Bey dem Überschlag, was die zum Landausschuss gezogene Städte in der Zahl der mannschaft beytragen, sollte sich wohl diese besonders nach Abzug deren ohnehin von dem Dienst eximirten Handwercks, und sich auf die handelschaft legenden Bürgers Söhnen überhaubt Kaum auf 50 Köpf betragen; ist es derowegen der Sach wohl werth diesertwegen die bürger ihres Vornembsten Vorrechtes zu entsätzen, und dieselbe sambt ihren Söhnen mit dem geringsten Bauren in eine Claß zu stellen.

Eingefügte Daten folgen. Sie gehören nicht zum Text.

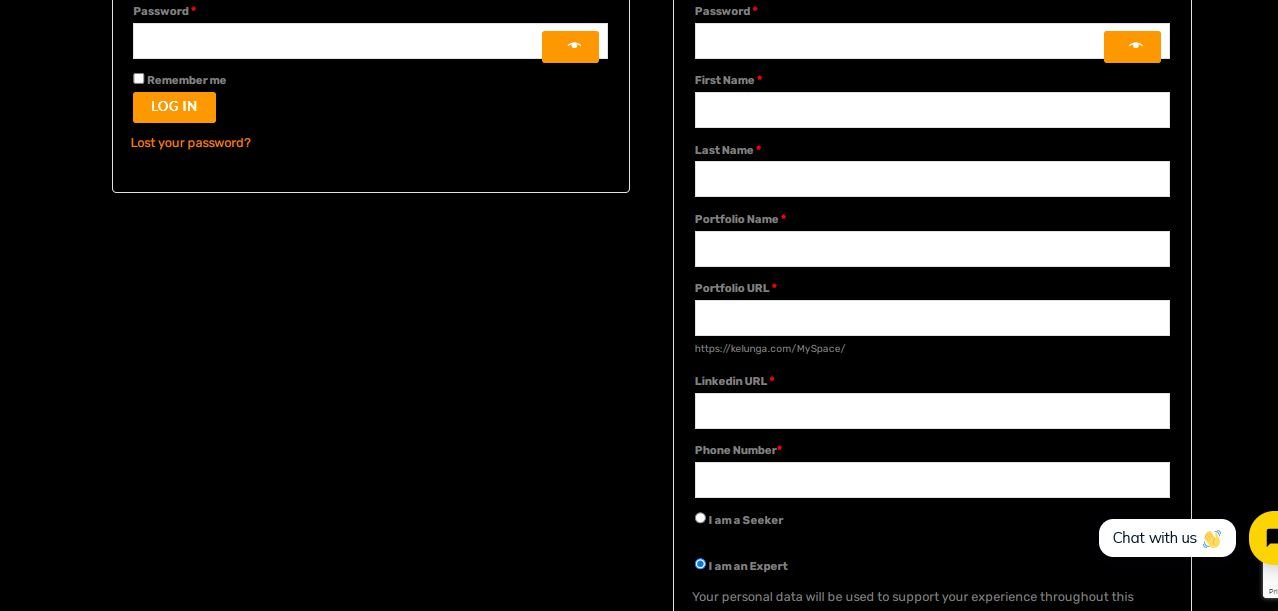Open the yellow chat widget launcher icon
This screenshot has width=1278, height=611.
point(1265,538)
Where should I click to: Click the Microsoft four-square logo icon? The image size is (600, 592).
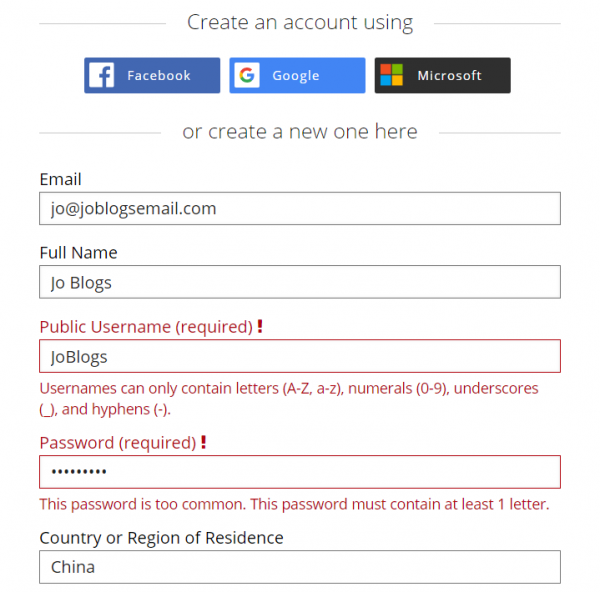392,75
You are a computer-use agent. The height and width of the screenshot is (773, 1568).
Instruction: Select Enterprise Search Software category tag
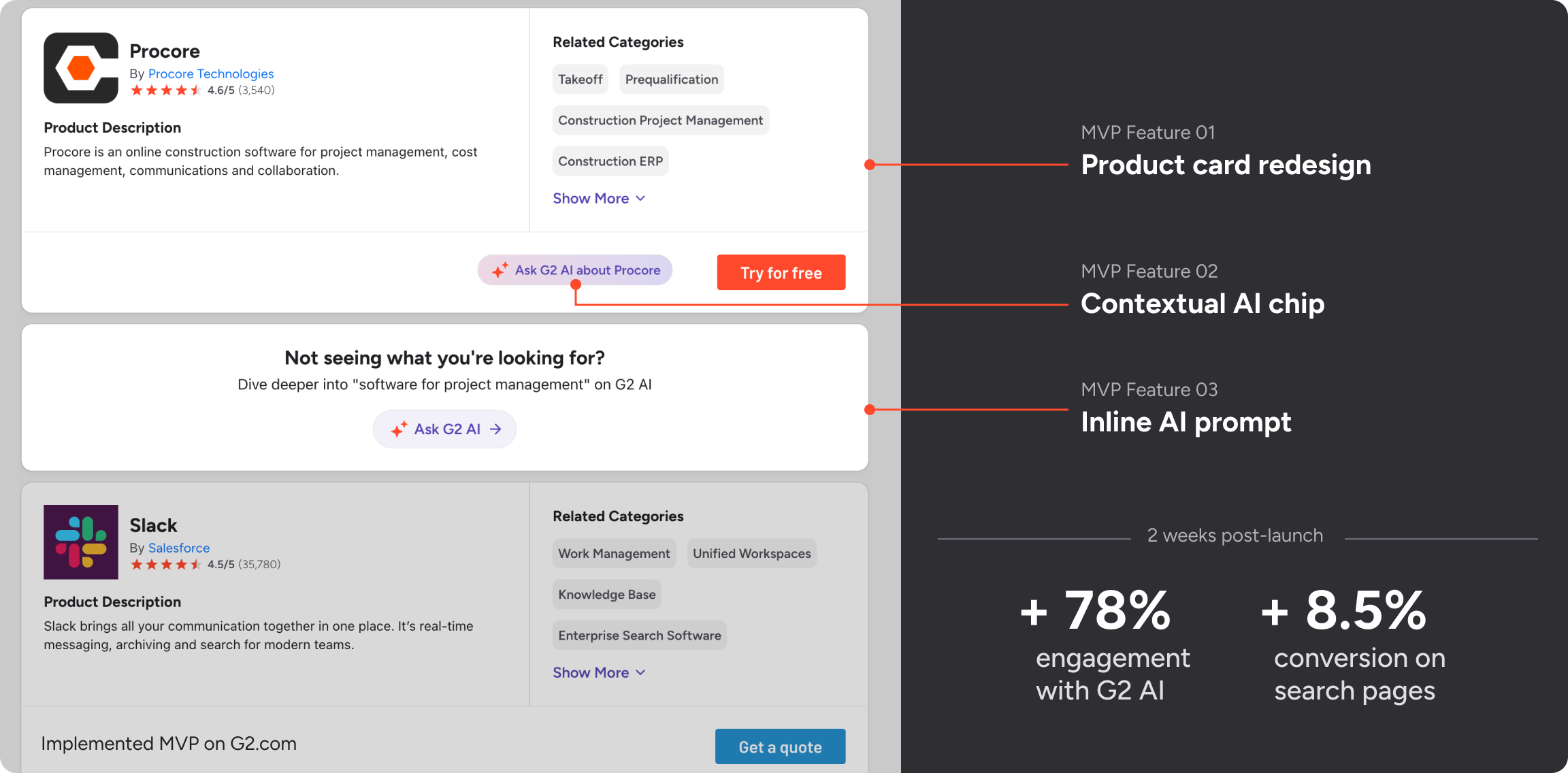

Soll gleichwohl endlich doch eingangs gedachter allgemeiner Satz allem obigen ungeachtet bestehen bleiben, so fanget es doch Von ihrer Churfürsten gnaden lediglich ab. Die Stadt St. Wendel in den Besitz den Landtag zu besuchen gnädigst wiederum einzusätzen, und selbst die gerechtigkeit, als die alleinige richtschnur aller höchst dero preißwürdigsten Handlungen scheinet diese wiederherstellung zu erforderen.